Simone Cantarini, ‘Adam and Eve,’ c.a. 1639 (Bequest of Grace M. Pugh, 1985/The Metropolitan Museum of Art)

I thank my good friend Paul Lakeland for his response to my piece on Margaret Renkl. Although he suggests otherwise, we are in agreement in thinking that the Catholic understanding of sexuality and sexual morality has changed over time. I welcome such change but, unlike Lakeland, I also think it must be more continuous with traditional Catholic beliefs, including beliefs about gender.

Lakeland argues that we need to “step away from outdated anthropology and trust our God-given eyes.” That, of course, is what contemporary culture urges us to do all the time. One of the things I value about Catholicism is how it questions what I am inclined to think or predisposed to see or want. There is still much of value in the Church’s traditional anthropology, which after all places a high value on self-abnegating love and abiding commitments. Lakeland celebrates what Johann Baptist Metz called Catholicism’s “productive non-contemporaneity,” but it is not clear where Lakeland thinks that countercultural perspective ought to apply. Not to sexual ethics or identity politics, evidently, nor to ecclesiology, as far as I can tell. 

The invocation of love does not trump Scripture and tradition.

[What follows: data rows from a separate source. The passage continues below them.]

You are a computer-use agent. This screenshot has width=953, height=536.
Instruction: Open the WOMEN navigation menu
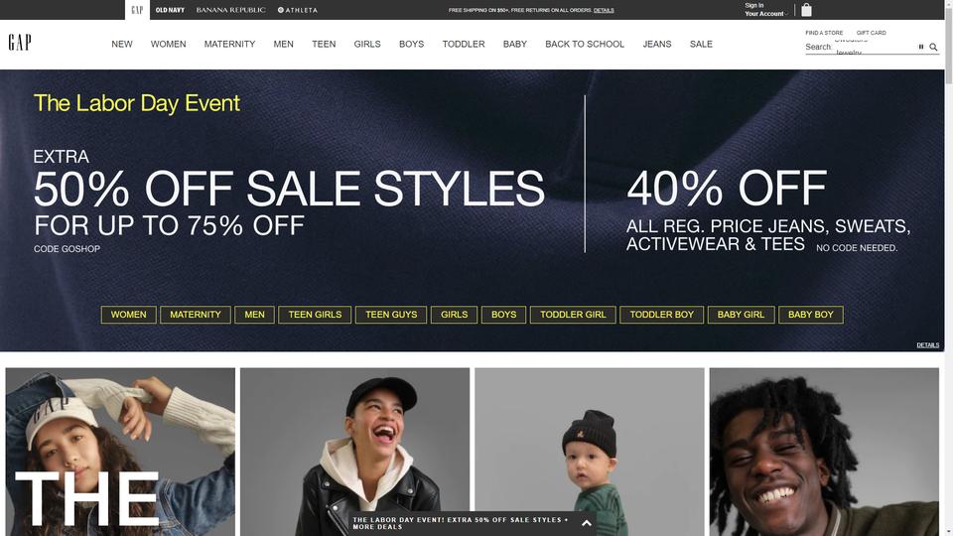(x=169, y=44)
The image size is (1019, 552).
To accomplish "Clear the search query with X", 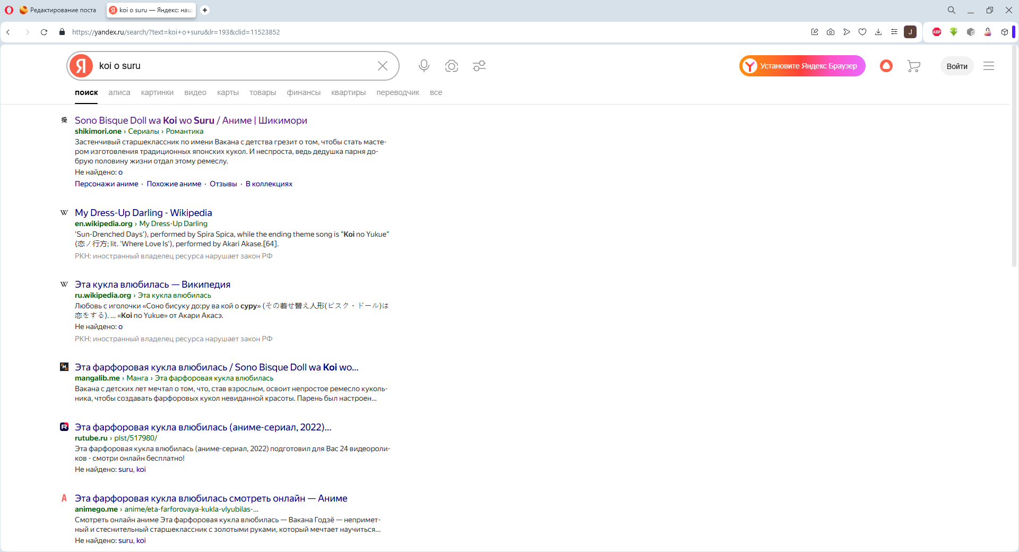I will click(x=382, y=66).
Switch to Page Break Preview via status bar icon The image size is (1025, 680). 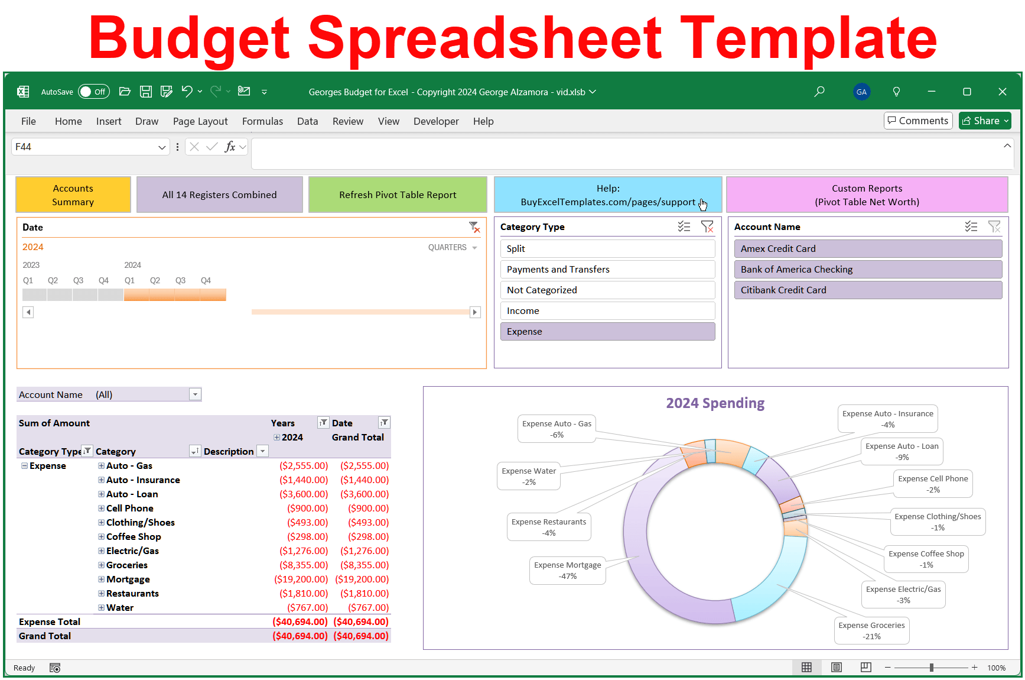865,667
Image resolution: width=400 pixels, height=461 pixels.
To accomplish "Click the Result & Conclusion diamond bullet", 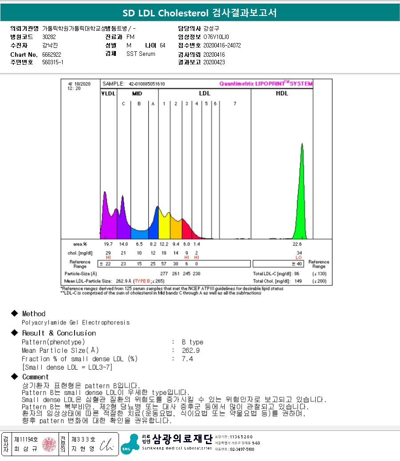I will click(x=15, y=333).
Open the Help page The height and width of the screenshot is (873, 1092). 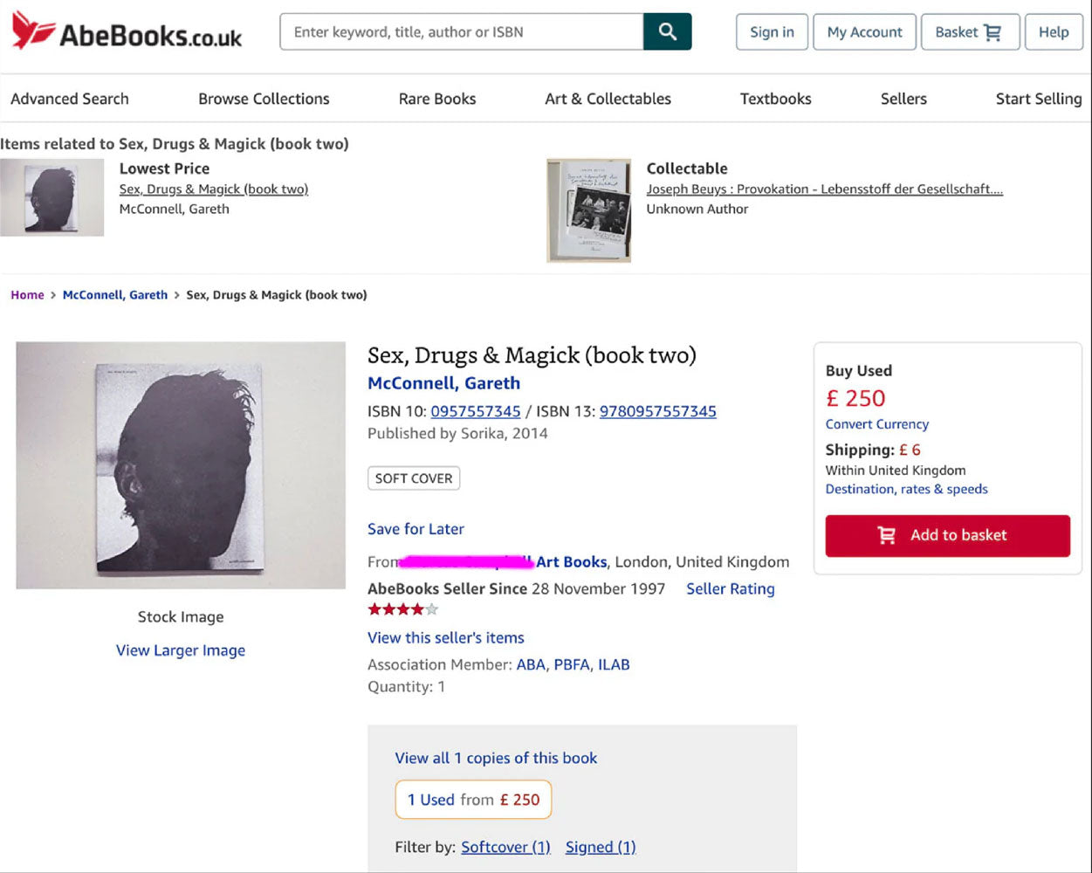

The scientific analogies Lakeland deploys are not very useful in thinking about sexual morality. What new telescope allows us to see human sexuality more clearly than our ancestors did? Homosexuality, after all, has existed since the beginnings of the human race; it is not a modern discovery. Yes, we now have more knowledge of how the body works but, if our current sexual confusions are any indication, no more knowledge of the human heart. When Lakeland writes that “common sense says that human beings know how to employ sexual relations responsibly,” I wonder what planet he is living on. Something closer to the opposite seems to be the truth, today as in the past. The Church has not always been right on these issues, but it has been more often right than wrong on how easily all of us deceive ourselves about sex, love, and many other things. We live in a broken world, and human nature itself is broken and in need of redemption. That, at least, is the traditional teaching. The invocation of love does not trump Scripture and tradition. Love is the excuse of every adulterous couple; love of country the justification for countless crimes. As I note in my most recent column, love was the reason Amy Bloom helped her husband commit suicide. I do not doubt the authenticity of that love, but I do question what she did in the name of it. I welcome the sort of interrogation the Church offers when I am inclined to think my desires or ambitions are my business alone and affect no one else.

Obviously, Genesis is not a scientific text. But the “biological distinctions” found in Genesis, which Lakeland considers theologically trivial, pervade Scripture and Church teaching. Heterosexual marriage is the metaphor used to describe God’s love of Israel and the relationship between Christ and the Church. Sacramental marriage itself is understood to participate in the mystery of Christ’s love for his Church. In Revelation, the coming of the Kingdom of God is described as a wedding day. (Talk about productive non-contemporaneity!) Setting all of this aside as just so much outdated anthropology, or as an instance of sexualizing the Godhead, turns much of the Church’s teaching and plain language upside down. Such an approach stymies, rather than advances, reform.

Finally, as I wrote in my piece on Renkl’s recent NYT columns, different Catholic communities will come to terms with same-sex marriage in different ways. I proposed that we wait and see which communities flourish. Lakeland is impatient with that sort of gradualism; he thinks I can’t see the forest for the trees. I just don’t want to see a lot of old trees cut down before we inspect the saplings that are supposed to replace them.

Paul Baumann is Commonweal’s senior writer.